Venue de l'Inde, l'aubergine arriva en Europe à la fin du 15 ème siècle. C'était alors une plante médicinale dont on faisait des cataplasmes. Il fallut attendre le Directoire, 300 ans plus tard pour s'aviser qu'elle était comestible.

Mais elle ne sortit guère alors de milieux très restreints et elle n'est apparue vraiment sur les marchés urbains qu'à partir de 1825. Quant à la voir entrer dans nos jardins, il fallut encore attendre bien des lunes.

Par contre le melon a progressé plus vite. Les romains l'avaient bien connu et ils en étaient friands. Chez nous on en avait perdu jusqu'au souvenir au temps des invasions barbares. C'est Charles VIII qui le redécouvre à l'extrême fin du 15 ème siècle, au cours de ses guerres d'Italie et le ramène en France.

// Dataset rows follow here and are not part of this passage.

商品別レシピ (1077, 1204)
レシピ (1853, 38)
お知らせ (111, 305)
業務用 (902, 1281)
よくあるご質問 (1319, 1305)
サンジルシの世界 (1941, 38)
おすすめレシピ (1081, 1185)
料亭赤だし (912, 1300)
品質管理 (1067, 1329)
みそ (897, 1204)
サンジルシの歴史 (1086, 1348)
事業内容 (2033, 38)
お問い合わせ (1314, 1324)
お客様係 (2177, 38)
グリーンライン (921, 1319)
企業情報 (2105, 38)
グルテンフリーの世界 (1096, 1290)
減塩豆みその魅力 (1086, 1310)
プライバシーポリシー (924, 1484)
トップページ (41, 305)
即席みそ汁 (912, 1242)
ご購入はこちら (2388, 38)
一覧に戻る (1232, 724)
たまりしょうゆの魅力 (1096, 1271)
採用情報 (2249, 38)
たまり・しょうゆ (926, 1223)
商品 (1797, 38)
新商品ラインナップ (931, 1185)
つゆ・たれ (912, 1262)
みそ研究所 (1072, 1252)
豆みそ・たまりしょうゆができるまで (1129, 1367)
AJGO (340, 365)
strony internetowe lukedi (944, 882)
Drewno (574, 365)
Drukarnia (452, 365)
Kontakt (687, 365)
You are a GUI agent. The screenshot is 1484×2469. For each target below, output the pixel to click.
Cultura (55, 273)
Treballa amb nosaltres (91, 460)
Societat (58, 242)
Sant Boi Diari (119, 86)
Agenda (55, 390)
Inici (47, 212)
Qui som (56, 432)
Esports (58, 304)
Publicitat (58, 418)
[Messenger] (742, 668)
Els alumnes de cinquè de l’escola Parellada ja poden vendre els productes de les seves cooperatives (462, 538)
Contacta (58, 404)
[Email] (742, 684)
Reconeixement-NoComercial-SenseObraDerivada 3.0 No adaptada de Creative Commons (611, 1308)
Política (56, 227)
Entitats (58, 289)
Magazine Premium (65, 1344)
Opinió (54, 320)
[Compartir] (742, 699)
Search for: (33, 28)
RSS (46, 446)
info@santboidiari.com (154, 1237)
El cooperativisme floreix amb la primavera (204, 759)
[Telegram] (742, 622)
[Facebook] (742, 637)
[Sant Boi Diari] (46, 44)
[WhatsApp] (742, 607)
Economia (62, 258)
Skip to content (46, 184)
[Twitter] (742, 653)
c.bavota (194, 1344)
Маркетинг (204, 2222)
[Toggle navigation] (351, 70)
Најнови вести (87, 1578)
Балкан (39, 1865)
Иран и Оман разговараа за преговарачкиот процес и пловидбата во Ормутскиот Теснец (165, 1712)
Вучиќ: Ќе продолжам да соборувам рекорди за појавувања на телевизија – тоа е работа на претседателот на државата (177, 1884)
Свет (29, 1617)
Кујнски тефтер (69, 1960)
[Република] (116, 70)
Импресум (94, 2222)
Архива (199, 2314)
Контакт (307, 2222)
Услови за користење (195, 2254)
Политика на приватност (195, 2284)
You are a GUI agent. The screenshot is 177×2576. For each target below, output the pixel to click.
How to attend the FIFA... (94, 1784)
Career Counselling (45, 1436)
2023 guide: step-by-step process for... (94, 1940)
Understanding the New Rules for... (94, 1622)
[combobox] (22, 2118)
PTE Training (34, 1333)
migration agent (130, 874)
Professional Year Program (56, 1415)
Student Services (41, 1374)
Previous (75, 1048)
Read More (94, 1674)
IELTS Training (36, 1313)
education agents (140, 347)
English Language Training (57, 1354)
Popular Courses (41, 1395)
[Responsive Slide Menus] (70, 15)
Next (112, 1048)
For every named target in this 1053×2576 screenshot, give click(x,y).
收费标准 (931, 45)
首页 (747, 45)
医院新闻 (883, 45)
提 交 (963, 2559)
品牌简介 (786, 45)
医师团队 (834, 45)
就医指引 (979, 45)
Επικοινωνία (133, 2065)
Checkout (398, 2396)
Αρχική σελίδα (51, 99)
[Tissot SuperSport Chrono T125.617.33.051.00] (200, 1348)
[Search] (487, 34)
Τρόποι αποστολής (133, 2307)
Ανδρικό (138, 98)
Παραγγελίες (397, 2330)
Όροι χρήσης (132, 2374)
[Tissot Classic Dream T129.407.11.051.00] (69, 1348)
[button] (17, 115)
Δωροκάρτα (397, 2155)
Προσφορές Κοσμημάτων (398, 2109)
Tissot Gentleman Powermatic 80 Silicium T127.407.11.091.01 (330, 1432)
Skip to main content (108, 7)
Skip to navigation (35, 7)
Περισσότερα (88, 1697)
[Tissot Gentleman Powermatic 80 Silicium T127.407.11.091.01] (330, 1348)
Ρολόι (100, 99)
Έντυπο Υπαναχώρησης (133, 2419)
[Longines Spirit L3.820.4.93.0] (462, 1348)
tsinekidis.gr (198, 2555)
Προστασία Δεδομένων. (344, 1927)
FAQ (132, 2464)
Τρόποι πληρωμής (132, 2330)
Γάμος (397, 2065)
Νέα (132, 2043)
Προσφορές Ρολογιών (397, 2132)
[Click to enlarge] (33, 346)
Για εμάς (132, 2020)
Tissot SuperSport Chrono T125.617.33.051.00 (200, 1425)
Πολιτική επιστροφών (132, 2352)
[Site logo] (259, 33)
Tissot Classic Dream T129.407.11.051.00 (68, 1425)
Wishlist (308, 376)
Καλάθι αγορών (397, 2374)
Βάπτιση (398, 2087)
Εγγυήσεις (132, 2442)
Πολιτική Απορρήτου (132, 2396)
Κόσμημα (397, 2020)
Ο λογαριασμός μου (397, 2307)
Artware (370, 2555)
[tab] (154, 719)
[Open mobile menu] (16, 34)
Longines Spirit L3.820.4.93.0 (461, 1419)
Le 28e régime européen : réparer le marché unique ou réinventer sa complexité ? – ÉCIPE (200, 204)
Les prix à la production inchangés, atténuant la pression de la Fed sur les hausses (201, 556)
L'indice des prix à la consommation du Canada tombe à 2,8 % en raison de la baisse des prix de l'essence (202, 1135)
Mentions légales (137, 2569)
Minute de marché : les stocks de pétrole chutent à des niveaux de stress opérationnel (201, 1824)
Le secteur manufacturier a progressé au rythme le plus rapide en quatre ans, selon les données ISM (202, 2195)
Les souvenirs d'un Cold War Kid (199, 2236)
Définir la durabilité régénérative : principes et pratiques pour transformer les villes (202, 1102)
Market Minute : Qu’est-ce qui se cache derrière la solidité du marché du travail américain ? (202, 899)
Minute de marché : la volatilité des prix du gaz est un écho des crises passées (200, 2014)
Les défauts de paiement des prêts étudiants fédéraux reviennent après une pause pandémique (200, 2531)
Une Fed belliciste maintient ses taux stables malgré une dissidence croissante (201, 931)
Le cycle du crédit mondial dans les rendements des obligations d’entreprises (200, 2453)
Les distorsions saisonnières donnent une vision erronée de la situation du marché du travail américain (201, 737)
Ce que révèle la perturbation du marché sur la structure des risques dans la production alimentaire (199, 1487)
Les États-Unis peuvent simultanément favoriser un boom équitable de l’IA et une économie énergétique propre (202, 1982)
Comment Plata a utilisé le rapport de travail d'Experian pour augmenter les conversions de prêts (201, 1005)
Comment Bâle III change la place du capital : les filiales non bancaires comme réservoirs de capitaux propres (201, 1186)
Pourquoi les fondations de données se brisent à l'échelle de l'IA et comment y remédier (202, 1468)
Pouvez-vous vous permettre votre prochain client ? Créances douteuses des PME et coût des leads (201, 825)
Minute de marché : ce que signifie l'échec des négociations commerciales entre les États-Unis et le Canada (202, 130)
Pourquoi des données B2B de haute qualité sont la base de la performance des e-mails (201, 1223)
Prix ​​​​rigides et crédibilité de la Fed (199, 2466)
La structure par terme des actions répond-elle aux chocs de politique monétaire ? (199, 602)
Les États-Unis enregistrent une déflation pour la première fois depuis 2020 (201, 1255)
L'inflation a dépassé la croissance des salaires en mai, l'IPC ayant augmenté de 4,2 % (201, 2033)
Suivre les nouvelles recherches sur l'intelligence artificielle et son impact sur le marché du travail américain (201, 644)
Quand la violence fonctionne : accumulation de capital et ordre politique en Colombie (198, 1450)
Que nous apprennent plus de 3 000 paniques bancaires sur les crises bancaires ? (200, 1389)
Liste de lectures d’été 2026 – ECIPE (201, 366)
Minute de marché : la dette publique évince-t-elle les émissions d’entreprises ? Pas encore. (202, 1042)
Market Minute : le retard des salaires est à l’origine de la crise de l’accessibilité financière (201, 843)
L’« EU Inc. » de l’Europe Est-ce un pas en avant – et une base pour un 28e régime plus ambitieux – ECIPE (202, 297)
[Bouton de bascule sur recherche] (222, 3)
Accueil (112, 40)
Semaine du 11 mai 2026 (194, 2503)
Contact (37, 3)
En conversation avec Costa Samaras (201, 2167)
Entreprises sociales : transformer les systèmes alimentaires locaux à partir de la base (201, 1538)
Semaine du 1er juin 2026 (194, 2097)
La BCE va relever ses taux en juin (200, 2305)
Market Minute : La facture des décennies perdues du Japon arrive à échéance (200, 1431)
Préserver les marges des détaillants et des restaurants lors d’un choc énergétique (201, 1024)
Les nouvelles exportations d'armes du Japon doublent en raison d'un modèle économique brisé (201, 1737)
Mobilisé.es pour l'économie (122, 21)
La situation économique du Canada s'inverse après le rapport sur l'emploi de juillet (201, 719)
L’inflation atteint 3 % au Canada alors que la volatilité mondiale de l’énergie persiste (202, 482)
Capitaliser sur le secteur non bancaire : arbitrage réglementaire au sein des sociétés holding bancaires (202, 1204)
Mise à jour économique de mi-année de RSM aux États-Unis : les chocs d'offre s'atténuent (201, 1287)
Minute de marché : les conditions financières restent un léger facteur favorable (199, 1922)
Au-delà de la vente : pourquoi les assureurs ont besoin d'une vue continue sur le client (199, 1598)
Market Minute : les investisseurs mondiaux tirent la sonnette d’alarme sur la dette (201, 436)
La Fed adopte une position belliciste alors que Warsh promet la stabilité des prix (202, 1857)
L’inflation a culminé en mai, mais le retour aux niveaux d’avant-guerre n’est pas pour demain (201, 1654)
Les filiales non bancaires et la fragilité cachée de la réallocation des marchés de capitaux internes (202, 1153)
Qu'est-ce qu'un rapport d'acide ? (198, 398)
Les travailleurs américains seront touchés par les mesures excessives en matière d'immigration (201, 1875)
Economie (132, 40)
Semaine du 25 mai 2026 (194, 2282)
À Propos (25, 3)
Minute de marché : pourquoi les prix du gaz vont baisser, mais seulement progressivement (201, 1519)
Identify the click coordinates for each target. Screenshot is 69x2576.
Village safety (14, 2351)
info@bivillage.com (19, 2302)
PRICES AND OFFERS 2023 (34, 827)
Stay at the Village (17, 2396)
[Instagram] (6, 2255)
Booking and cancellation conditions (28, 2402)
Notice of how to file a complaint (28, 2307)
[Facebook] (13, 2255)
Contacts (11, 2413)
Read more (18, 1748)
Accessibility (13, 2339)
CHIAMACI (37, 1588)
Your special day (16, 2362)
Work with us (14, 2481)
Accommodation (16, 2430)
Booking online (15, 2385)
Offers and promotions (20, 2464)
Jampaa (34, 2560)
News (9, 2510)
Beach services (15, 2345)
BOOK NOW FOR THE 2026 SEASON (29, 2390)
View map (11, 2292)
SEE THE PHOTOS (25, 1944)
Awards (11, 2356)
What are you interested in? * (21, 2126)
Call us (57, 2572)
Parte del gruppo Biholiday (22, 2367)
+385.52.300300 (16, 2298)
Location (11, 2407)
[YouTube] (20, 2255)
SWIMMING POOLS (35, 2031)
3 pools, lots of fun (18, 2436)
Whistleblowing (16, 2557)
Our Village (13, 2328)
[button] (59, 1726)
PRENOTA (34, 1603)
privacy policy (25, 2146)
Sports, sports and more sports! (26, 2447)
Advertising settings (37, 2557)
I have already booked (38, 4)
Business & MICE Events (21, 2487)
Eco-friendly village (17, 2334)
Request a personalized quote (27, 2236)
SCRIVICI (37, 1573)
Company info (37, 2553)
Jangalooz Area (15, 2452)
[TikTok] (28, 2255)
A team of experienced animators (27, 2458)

Un melon qui vous aurait bien déçu car, aussi bien dans l'Antiquité romaine qu'au 15 ème siècle  il n'était guère plus gros qu'une orange. Pourtant il se répand assez vite. 80 ans plus tard il est connu en bordelais. Montaigne, notre voisin, écrit à ce sujet : " Je ne suis pas excessivement désireux de salades, ni de fruits, sauf le melon. "

C'est encore au 16 ème siècle que nous parvient l'artichaut. Il se présente alors sous la forme d'une espèce de gros chardon aux pointes très agressives. On n'en mangeait que le coeur et pratiquement d'une seule bouchée.

Mais tout le monde n'en mangeait pas ... réputé aphrodisiaque, on l'interdisait aux jeunes filles et les femmes mariées n'en mangeaient en public qu'avec réserve. En consommer trop ouvertement aurait relevé de la provocation.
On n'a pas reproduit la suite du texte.